Kenny Nagas’ first try in the 1994 grand final is mostly remembered as part of the Paul Osbourne story. That’s how grand finals are. The result determines the story, and the story lives on forever. For Raiders fans that means the moments that are always remembered are Steve Jackson dragging all of Balmain on his journey to legend. Or Big Mal’s fist pump after his intercept and try consecrated his immortality. Unfortunately it means some amazing moments don’t get discussed as much as they should.
But moments like Kenny’s stunning step of Bulldogs fullback Scott Wilson need to be talked about. Look at it, he broke his freaking ankles and changed his direction by 45 degrees in a single movement. It might not be Steve Jackson or Chicka Ferguson scoring. It might not be Mal’s outstretched hand somehow stopping Mick O’Neil. But they matter, so I decided to write some of them down.
Before we get cracking, this list is obviously not exhaustive. I started thinking about it earlier in the day while watching highlights of Kenny stepping Wilson. So if I missed your favourite, I’m sorry. The lesson is, as always, that I’m an idiot.
1. Kenny breaking ankles
It’s smoother than Marvin Gaye wrapped in silk and dipped in honey. Then add the fact that he causally swings the ball hand to hand while basically chilling his way to the line, and you’ve got a supremely cool moment in Raiders history (Shouts to Raiders twitter legend and one time Sportress contributor Dave (Mesut_Ausil) for pointing out that second part). It’s the second try Ossie sets up, and basically confirms the Canberra dominance of the game, following the early Furner try and Mal Meninga eating Terry Lamb’s soul.
2. Mal and Noah change roles
Mal was renowned for a lot of things. Running over people. Running through people. Dragging people with him wherever he went, like suckerfish stuck to a whale. But people sometimes forget how skilled he was. Noah, on the other hand, is remembered as a speedster, but he was also powerful. In this try from the 1994 grand final they play opposite roles, Meninga with quick hands and Noah running over his opposite like the too-big-kid in junior footy.
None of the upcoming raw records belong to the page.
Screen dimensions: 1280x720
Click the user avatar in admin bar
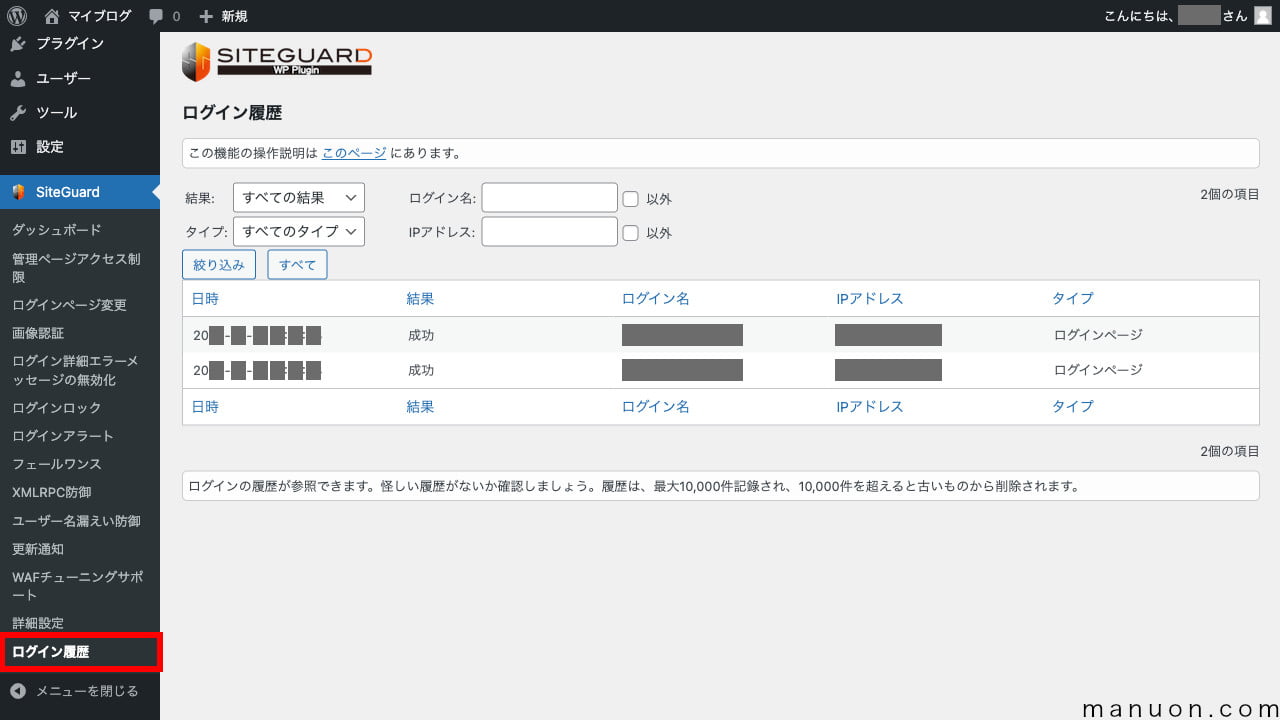click(1263, 16)
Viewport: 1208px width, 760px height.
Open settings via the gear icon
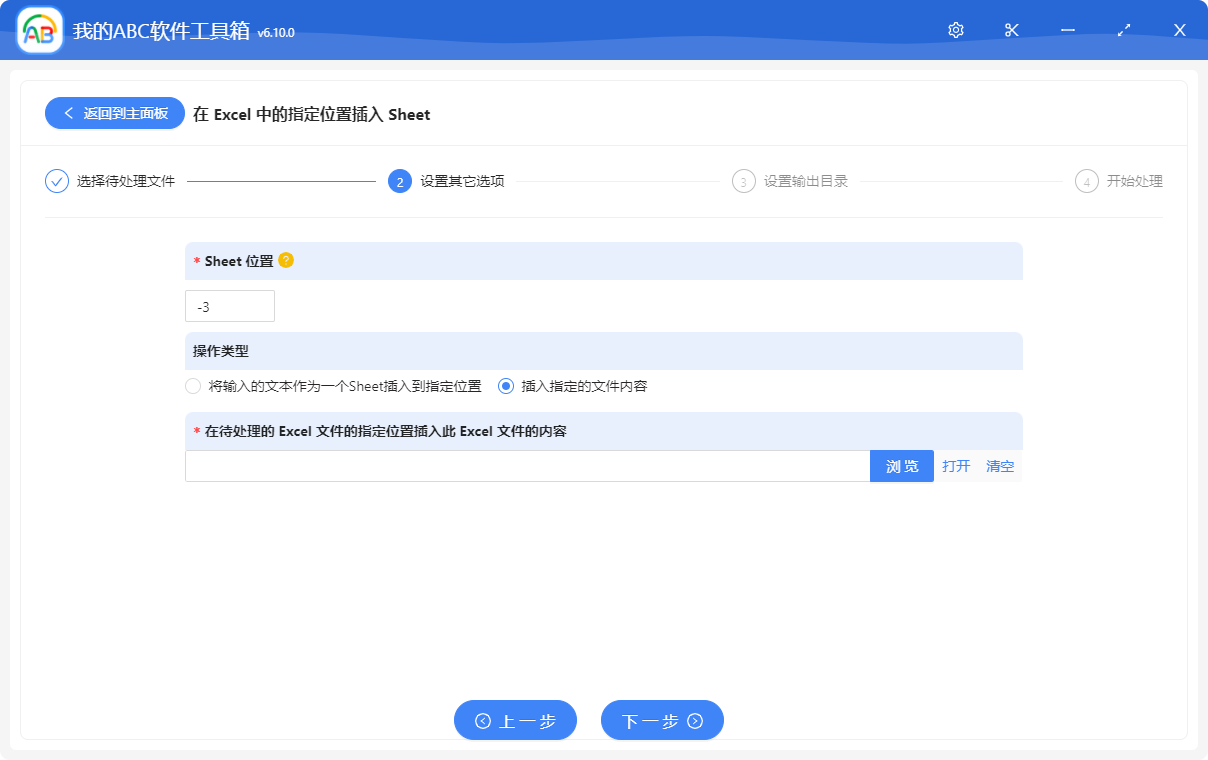955,30
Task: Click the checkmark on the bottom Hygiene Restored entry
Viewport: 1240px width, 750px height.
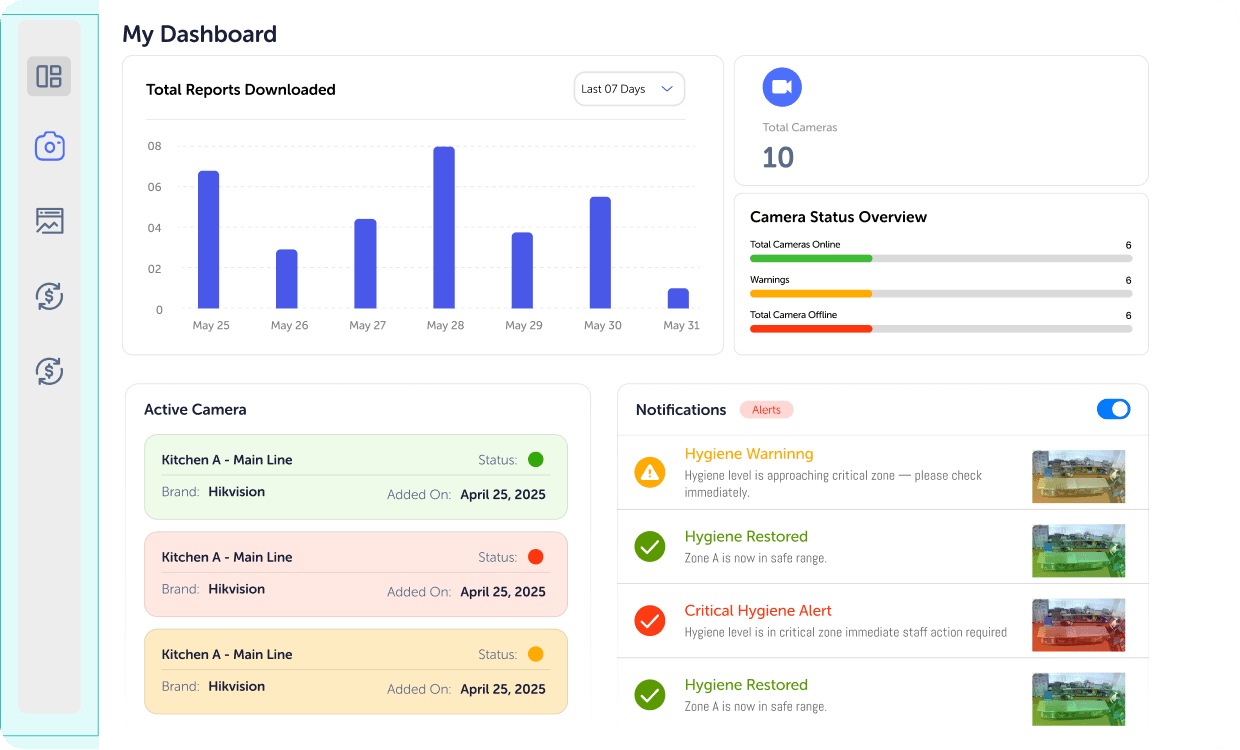Action: pos(649,695)
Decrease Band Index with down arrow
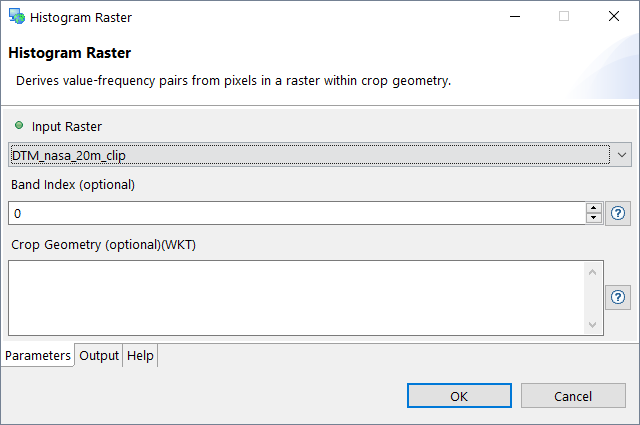Viewport: 640px width, 425px height. coord(593,219)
Shouts another legend of Raiders twitter, @stackerofdays , for that gem.
3. Sticky’s pass in 1990
Look at this glorious thing. It’s magnificent. I’m 100 per cent certain the reason Ferguson didn’t catch it on the full was that he wanted to appreciate it fully. And it resulted in a try for Chicka, mirroring his ’89 meat pie.
3. Laurie Daley kicking the ball back off the kick off in 1990
You can see the footage here. The game these days is so focused on possession. It’s fun to travel back to a time where teams would randomly kick the ball away because sometimes it was thought better not to have it. Like kicking duels. How good were kicking duels.
Ok this is just for me. Everyone remembers the Chicka try. Everyone remembers the Jackson try. Sometimes I reckon people forget Badge going over. And that was the first try, the one that made me believe that the impossible was possible.
5. The way Boxhead jumps when Chicka scores in ‘89
So much to like about it. The height. Four limbs. The repeated jumps. The sadness on Bruce Macguire’s face.
6. The ten minutes of heaven in ‘90
The 1990 grand final is forgotten a lot. It wasn’t the breakthrough of 1989, nor the coronation of 1994. But there’s ten minutes of beauty in there, where suddenly it looks like the future has come to 1990.
7. John Lomax wears jeans
There’s a moment after the 1984 where Laurie is being interviewed with John Lomax, infamously suspended for the grand final. Instead of saying how important the big guy was to the whole shebang, Daley says something along the lines of “I feel so sorry for him [Lomax].” Loz was just trying to say how important John had been but you could tell on Lomax’s face that it hadn’t hit the mark. At all.
Another of those weird things you remember was Lomax’s jeans. His jeans just looked odd. I don’t know why. I can’t remember what I did yesterday, but I remember those jeans.
8. Jack scores
It didn’t how we wanted it to, and maybe if it did this moment would be remembered more fondly. But like Badge’s try in ’89, this was the moment I started to believe.